> _What is expected_: All of the data below should come back exactly as written, minus its images.

[Source records]
☆ ☆ ☆ ☆

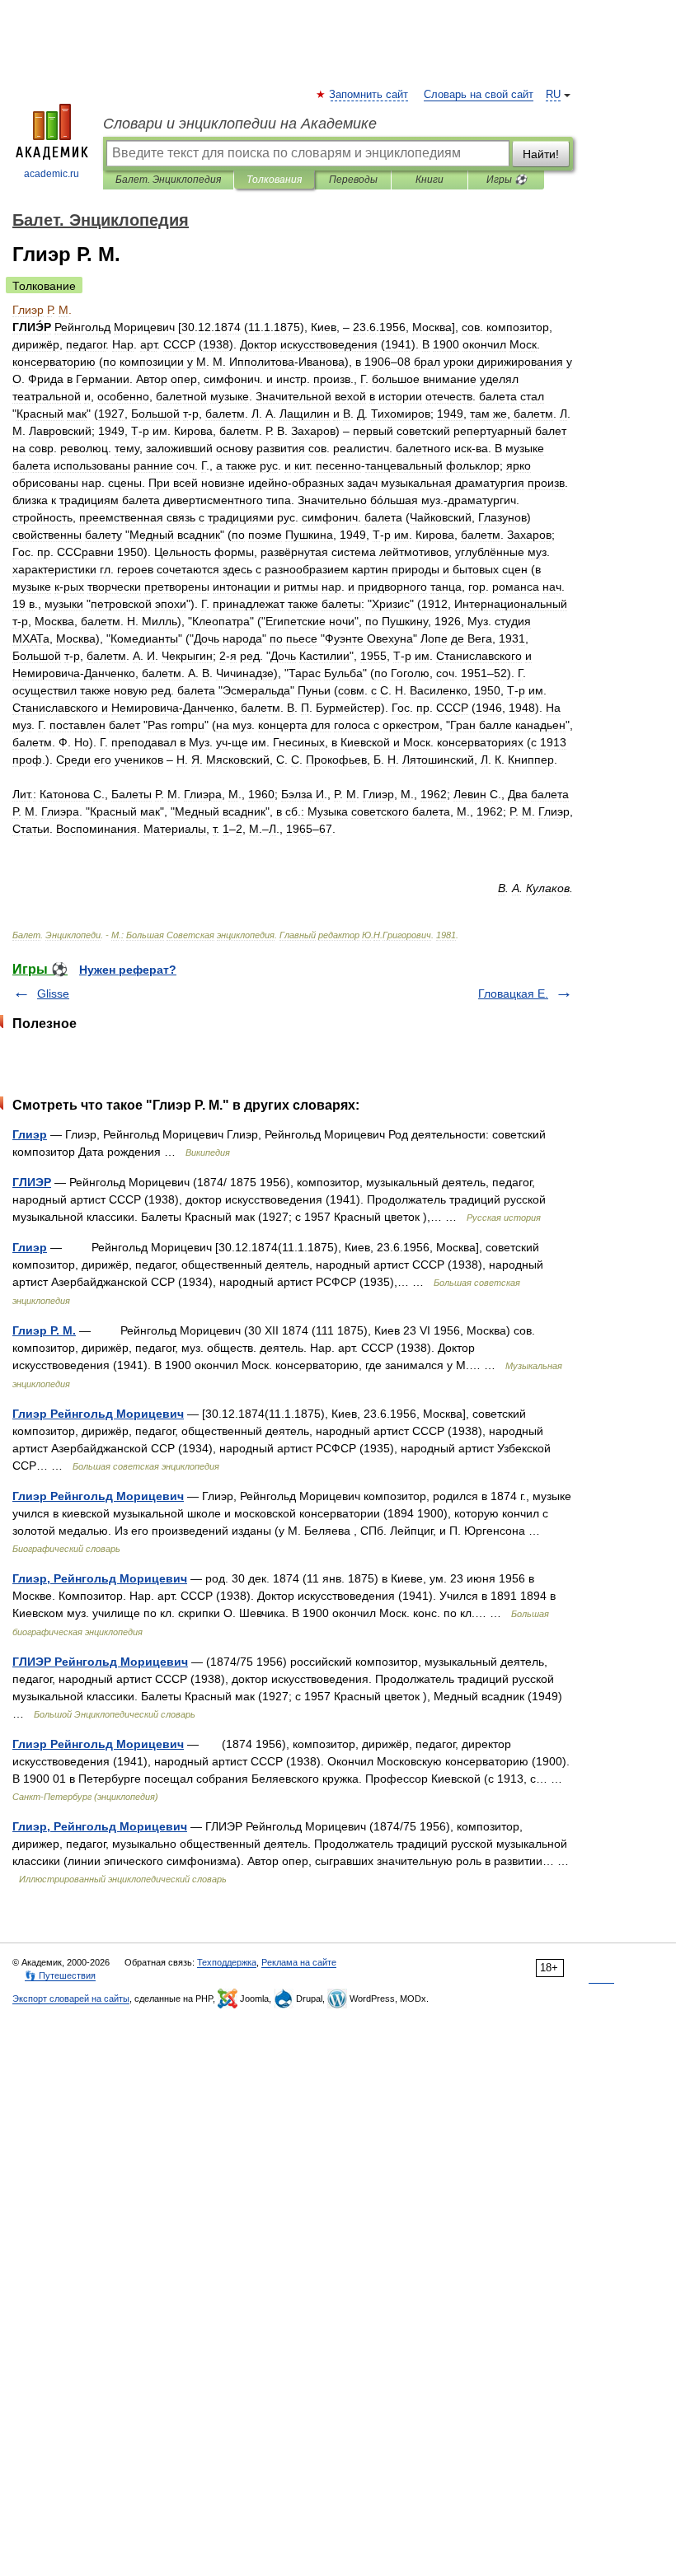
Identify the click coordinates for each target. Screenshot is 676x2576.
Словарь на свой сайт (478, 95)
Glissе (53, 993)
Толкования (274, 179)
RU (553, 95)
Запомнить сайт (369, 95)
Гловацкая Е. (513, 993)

☆ ☆ ☆ ☆

> _Solution_:
Identify the click coordinates for each target. Screenshot is 676x2576.
Словарь на свой сайт (478, 95)
Glissе (53, 993)
Толкования (274, 179)
RU (553, 95)
Запомнить сайт (369, 95)
Гловацкая Е. (513, 993)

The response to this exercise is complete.